- _Study text_
★ ★ ★ ★ ★ ★ ★

ECONOMIC SURVEY
CHAPTER 1: GLOBAL ECONOMIC CONDITION & DOMESTIC ECONOMIC CONDITION [1/2]
Agriculture:
a. H1 FY 25 Growth: Agriculture remained strong in the first half of FY25, with Q2 growing by 3.5%, showing improvement over the previous four quarters.
b. Kharif Production: Total crop production is estimated at a record 1647.05 lakh metric tonnes, higher by 5.7% compared to 2023-24 and 8.2% higher than the average of the past five years.
c. Monsoon Impact: Normal rainfall in 2024 improved water levels in reservoirs, ensuring enough water for farming during the next crop season. As of January 2025, more wheat and gram were planted compared to the previous year.
- Manufacturing:
- H1 F Y25 Growth: The industrial sector grew by 6% in the first half of FY25, with Q1 seeing strong growth of 8.3%. However, growth slowed in Q2 due to weak global demand, seasonal factors, and festival timing.
- Recovery Expectations: Despite challenges, India’s manufacturing growth is the fastest. Expectations of recovery in sectors like cement, iron, and steel after the rainy season are high, with mining and electricity expected to normalize after rain-related disruptions.

★ ★ ★ ★ ★ ★ ★

- _Stored records_

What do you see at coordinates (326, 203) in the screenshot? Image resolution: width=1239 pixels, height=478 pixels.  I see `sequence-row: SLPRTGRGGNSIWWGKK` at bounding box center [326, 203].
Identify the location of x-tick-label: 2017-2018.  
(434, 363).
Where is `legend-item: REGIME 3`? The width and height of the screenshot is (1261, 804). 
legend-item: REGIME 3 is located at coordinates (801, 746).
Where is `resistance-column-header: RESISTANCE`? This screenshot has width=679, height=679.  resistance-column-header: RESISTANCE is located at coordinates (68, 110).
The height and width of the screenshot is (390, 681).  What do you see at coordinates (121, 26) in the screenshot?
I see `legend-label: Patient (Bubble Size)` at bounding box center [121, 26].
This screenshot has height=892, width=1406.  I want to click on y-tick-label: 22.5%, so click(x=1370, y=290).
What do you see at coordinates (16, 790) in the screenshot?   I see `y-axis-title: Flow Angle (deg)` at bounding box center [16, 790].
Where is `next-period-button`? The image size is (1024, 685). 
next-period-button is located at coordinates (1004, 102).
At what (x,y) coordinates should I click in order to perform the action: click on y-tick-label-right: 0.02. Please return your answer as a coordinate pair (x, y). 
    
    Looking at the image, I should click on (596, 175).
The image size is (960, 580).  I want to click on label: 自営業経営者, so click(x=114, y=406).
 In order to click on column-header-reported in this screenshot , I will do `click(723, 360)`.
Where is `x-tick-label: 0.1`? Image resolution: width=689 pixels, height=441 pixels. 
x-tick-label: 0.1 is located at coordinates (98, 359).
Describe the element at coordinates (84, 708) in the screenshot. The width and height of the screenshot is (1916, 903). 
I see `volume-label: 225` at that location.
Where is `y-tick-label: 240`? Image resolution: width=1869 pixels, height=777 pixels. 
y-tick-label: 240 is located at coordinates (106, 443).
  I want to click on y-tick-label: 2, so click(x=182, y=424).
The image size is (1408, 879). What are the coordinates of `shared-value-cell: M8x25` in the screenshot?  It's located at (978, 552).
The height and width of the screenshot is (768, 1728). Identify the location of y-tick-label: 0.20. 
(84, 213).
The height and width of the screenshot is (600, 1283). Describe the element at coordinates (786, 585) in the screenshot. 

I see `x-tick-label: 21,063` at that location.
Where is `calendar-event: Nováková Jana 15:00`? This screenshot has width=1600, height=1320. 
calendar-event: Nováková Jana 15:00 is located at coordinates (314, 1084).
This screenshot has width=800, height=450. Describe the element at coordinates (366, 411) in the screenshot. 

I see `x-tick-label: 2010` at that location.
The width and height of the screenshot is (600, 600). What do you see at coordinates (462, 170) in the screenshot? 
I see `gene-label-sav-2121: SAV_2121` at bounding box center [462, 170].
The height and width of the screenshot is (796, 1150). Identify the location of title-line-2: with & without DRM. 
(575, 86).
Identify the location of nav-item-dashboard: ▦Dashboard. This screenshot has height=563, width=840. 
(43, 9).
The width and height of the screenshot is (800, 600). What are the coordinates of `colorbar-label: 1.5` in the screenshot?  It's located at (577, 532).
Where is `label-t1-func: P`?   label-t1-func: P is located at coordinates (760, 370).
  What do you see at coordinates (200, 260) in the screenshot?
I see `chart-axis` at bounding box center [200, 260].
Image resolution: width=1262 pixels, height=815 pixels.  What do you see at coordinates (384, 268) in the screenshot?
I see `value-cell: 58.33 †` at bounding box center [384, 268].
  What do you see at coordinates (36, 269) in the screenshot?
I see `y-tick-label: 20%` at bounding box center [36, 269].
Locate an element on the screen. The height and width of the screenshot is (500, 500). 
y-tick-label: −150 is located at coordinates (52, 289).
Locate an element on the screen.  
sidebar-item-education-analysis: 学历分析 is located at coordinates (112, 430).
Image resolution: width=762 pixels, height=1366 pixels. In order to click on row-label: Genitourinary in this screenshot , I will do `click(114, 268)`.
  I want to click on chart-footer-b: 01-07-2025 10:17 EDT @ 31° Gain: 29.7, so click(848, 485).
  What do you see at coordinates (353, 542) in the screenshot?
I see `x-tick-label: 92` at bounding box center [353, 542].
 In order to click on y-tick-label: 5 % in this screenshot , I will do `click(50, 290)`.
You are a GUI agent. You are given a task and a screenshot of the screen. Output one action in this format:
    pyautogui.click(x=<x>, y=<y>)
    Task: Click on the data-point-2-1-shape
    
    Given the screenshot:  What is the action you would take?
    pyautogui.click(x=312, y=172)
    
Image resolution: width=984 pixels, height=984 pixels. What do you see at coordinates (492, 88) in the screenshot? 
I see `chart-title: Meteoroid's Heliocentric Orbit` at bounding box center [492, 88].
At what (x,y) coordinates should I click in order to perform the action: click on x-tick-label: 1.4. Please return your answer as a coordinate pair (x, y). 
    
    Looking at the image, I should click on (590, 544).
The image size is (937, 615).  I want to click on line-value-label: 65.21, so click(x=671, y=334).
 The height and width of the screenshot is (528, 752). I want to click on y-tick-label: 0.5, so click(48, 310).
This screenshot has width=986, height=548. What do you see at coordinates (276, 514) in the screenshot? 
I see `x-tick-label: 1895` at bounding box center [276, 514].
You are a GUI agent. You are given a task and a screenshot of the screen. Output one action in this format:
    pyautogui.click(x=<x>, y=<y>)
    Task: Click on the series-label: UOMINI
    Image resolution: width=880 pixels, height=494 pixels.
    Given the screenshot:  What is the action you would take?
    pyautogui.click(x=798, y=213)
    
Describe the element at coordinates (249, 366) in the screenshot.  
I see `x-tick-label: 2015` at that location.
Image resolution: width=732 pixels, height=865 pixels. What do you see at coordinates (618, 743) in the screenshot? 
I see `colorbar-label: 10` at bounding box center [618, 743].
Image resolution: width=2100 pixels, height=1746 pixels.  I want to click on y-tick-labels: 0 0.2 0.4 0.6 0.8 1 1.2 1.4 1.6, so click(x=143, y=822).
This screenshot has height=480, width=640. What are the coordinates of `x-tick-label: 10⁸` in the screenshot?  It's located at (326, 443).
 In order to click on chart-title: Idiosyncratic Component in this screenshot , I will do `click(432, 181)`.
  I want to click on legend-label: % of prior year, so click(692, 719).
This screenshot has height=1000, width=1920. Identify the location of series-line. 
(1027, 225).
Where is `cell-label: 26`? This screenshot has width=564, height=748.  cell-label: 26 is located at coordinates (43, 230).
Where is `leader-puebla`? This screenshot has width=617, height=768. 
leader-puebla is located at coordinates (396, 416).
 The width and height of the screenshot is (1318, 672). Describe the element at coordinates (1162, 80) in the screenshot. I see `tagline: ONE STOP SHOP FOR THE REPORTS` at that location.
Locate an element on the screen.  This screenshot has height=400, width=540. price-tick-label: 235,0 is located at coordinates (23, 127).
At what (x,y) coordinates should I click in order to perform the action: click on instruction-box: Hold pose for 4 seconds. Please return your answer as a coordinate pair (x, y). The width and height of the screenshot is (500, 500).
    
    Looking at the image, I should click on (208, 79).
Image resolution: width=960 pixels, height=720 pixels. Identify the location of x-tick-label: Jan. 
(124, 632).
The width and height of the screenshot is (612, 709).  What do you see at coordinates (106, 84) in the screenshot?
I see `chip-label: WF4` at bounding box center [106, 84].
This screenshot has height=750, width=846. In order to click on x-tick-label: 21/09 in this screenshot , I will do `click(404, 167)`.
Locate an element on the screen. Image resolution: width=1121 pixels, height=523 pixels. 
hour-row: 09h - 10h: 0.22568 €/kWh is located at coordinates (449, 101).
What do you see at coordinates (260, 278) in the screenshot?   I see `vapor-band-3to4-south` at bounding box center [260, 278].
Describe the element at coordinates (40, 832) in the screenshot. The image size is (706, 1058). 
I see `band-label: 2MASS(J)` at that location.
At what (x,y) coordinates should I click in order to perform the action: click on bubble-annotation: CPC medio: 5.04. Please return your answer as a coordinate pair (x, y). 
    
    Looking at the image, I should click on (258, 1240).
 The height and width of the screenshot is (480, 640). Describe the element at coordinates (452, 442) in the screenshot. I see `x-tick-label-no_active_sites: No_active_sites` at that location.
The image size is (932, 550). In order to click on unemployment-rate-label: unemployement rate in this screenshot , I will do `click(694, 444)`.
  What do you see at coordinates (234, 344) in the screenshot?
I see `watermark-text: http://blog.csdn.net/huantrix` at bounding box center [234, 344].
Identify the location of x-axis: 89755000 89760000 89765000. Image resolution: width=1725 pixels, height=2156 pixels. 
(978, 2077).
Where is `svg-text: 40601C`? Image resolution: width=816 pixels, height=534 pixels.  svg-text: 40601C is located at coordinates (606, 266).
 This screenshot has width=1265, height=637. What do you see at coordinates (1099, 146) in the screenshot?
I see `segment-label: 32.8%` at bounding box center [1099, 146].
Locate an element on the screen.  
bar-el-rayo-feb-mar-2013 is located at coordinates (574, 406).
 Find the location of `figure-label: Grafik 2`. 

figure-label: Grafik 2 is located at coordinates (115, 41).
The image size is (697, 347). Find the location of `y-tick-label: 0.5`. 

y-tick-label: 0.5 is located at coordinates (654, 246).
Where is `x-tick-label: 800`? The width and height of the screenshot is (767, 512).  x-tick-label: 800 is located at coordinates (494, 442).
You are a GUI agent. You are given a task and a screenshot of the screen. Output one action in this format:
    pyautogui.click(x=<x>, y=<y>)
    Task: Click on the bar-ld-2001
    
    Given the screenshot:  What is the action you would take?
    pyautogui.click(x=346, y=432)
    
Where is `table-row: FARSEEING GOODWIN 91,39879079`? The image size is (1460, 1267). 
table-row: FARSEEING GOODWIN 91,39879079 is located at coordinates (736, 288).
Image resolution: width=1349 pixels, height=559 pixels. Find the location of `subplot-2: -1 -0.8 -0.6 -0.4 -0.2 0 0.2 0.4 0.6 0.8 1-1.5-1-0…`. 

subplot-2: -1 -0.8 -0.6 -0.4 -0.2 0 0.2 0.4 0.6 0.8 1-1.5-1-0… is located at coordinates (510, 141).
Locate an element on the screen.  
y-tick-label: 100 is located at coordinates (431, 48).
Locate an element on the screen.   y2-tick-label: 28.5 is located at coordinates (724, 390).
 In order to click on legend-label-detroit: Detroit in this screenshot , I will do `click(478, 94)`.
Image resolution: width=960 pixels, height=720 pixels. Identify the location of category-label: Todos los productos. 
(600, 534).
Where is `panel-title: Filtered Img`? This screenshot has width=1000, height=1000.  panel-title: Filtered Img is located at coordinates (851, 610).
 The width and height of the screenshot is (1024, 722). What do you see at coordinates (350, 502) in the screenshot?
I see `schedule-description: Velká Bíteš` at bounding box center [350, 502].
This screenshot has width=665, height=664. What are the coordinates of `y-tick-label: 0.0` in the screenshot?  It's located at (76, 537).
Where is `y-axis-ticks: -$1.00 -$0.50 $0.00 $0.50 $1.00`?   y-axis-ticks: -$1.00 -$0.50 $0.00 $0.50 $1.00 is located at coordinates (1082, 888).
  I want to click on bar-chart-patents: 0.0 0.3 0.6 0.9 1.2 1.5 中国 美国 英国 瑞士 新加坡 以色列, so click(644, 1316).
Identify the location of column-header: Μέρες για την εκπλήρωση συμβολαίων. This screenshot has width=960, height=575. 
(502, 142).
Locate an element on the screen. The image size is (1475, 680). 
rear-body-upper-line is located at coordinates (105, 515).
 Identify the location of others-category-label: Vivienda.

★ ★ ★ ★ ★ ★ ★

- _Tasks_
(a) Write out the economic survey text in full, word for word.
(b) From the stored records, output a JSON list of strings with one string per line, leaving out blank lines. Begin at the line that contains "coordinates (494, 442)." and stop after the line that contains "(502, 142).", including both.

- _Exercise results_
(a)
ECONOMIC SURVEY
CHAPTER 1: GLOBAL ECONOMIC CONDITION & DOMESTIC ECONOMIC CONDITION [1/2]
Agriculture:
a. H1 FY 25 Growth: Agriculture remained strong in the first half of FY25, with Q2 growing by 3.5%, showing improvement over the previous four quarters.
b. Kharif Production: Total crop production is estimated at a record 1647.05 lakh metric tonnes, higher by 5.7% compared to 2023-24 and 8.2% higher than the average of the past five years.
c. Monsoon Impact: Normal rainfall in 2024 improved water levels in reservoirs, ensuring enough water for farming during the next crop season. As of January 2025, more wheat and gram were planted compared to the previous year.
- Manufacturing:
- H1 F Y25 Growth: The industrial sector grew by 6% in the first half of FY25, with Q1 seeing strong growth of 8.3%. However, growth slowed in Q2 due to weak global demand, seasonal factors, and festival timing.
- Recovery Expectations: Despite challenges, India’s manufacturing growth is the fastest. Expectations of recovery in sectors like cement, iron, and steel after the rainy season are high, with mining and electricity expected to normalize after rain-related disruptions.

(b)
[
  "Where is `x-tick-label: 800`? The width and height of the screenshot is (767, 512).  x-tick-label: 800 is located at coordinates (494, 442).",
  "You are a GUI agent. You are given a task and a screenshot of the screen. Output one action in this format:",
  "    pyautogui.click(x=<x>, y=<y>)",
  "    Task: Click on the bar-ld-2001",
  "    Given the screenshot:  What is the action you would take?",
  "    pyautogui.click(x=346, y=432)",
  "Where is `table-row: FARSEEING GOODWIN 91,39879079`? The image size is (1460, 1267). ",
  "table-row: FARSEEING GOODWIN 91,39879079 is located at coordinates (736, 288).",
  "Image resolution: width=1349 pixels, height=559 pixels. Find the location of `subplot-2: -1 -0.8 -0.6 -0.4 -0.2 0 0.2 0.4 0.6 0.8 1-1.5-1-0…`. ",
  "subplot-2: -1 -0.8 -0.6 -0.4 -0.2 0 0.2 0.4 0.6 0.8 1-1.5-1-0… is located at coordinates (510, 141).",
  "Locate an element on the screen.  ",
  "y-tick-label: 100 is located at coordinates (431, 48).",
  "Locate an element on the screen.   y2-tick-label: 28.5 is located at coordinates (724, 390).",
  " In order to click on legend-label-detroit: Detroit in this screenshot , I will do `click(478, 94)`.",
  "Image resolution: width=960 pixels, height=720 pixels. Identify the location of category-label: Todos los productos. ",
  "(600, 534).",
  "Where is `panel-title: Filtered Img`? This screenshot has width=1000, height=1000.  panel-title: Filtered Img is located at coordinates (851, 610).",
  " The width and height of the screenshot is (1024, 722). What do you see at coordinates (350, 502) in the screenshot?",
  "I see `schedule-description: Velká Bíteš` at bounding box center [350, 502].",
  "This screenshot has width=665, height=664. What are the coordinates of `y-tick-label: 0.0` in the screenshot?  It's located at (76, 537).",
  "Where is `y-axis-ticks: -$1.00 -$0.50 $0.00 $0.50 $1.00`?   y-axis-ticks: -$1.00 -$0.50 $0.00 $0.50 $1.00 is located at coordinates (1082, 888).",
  "  I want to click on bar-chart-patents: 0.0 0.3 0.6 0.9 1.2 1.5 中国 美国 英国 瑞士 新加坡 以色列, so click(644, 1316).",
  "Identify the location of column-header: Μέρες για την εκπλήρωση συμβολαίων. This screenshot has width=960, height=575. ",
  "(502, 142)."
]